#### WHAT THE EXERCISE ASKS:
Find every line in the material that contains the string "with" and copy each of those lines. Case counts.
::::::::
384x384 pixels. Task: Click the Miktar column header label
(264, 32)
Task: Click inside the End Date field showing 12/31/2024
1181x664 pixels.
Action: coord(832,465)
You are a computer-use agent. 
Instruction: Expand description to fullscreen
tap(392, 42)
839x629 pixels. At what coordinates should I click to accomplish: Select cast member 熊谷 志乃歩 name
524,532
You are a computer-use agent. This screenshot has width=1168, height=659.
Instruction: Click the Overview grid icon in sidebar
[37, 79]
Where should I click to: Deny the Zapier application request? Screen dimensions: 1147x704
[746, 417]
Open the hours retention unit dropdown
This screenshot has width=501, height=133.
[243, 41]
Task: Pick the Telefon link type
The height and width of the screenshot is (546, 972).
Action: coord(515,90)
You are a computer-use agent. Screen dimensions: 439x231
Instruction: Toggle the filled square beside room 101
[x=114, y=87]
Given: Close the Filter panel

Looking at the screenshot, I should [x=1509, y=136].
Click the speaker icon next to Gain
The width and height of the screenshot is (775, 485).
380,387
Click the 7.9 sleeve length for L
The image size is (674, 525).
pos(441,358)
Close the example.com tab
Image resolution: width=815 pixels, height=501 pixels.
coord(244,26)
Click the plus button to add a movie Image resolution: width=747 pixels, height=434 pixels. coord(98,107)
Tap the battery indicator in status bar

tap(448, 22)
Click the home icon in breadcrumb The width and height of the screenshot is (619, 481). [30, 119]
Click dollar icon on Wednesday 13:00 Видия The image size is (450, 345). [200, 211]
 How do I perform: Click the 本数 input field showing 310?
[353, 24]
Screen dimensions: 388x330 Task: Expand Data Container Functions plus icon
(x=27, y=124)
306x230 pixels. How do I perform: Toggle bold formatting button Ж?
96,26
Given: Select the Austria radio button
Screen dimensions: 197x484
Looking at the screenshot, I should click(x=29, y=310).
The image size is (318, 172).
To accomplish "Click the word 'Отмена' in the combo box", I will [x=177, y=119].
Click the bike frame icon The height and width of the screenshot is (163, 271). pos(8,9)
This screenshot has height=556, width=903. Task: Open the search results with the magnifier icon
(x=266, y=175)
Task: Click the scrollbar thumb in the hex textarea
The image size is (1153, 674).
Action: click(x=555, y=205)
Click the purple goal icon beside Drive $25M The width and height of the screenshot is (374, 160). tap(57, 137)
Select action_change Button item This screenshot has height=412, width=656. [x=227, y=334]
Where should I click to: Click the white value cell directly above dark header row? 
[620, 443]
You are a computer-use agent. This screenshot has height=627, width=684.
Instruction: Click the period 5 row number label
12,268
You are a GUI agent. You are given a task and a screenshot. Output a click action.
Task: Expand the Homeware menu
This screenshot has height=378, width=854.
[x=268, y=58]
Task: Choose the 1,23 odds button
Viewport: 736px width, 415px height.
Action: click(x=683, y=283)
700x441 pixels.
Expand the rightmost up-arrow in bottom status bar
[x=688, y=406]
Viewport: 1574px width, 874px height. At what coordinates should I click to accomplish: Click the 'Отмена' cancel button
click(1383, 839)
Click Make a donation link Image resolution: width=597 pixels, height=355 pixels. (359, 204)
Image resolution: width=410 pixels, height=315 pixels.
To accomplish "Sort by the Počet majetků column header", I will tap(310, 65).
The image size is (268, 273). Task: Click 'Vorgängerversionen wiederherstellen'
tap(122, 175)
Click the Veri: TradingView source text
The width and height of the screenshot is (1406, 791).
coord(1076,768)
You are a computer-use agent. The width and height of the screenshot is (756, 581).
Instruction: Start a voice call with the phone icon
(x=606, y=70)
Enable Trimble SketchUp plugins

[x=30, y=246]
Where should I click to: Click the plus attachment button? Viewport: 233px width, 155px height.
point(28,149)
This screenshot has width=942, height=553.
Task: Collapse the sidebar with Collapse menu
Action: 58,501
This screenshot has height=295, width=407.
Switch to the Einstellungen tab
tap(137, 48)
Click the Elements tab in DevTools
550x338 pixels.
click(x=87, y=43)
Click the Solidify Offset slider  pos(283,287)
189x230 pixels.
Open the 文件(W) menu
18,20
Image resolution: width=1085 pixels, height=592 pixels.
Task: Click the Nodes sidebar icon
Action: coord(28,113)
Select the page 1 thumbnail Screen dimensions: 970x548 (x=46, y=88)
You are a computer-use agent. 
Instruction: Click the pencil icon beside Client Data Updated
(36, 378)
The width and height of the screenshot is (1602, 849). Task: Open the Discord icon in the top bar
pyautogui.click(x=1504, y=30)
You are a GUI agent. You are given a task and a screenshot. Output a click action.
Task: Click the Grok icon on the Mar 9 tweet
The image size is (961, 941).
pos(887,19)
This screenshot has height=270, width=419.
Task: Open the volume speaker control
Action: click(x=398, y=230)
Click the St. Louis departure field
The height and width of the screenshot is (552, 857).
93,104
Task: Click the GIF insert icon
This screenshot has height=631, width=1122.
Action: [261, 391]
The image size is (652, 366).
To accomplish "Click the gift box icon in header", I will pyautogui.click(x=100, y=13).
::::::::
#### ANSWER FOR THE TASK:
This screenshot has height=556, width=903. Task: Open the search results with the magnifier icon
Instruction: Start a voice call with the phone icon
Task: Collapse the sidebar with Collapse menu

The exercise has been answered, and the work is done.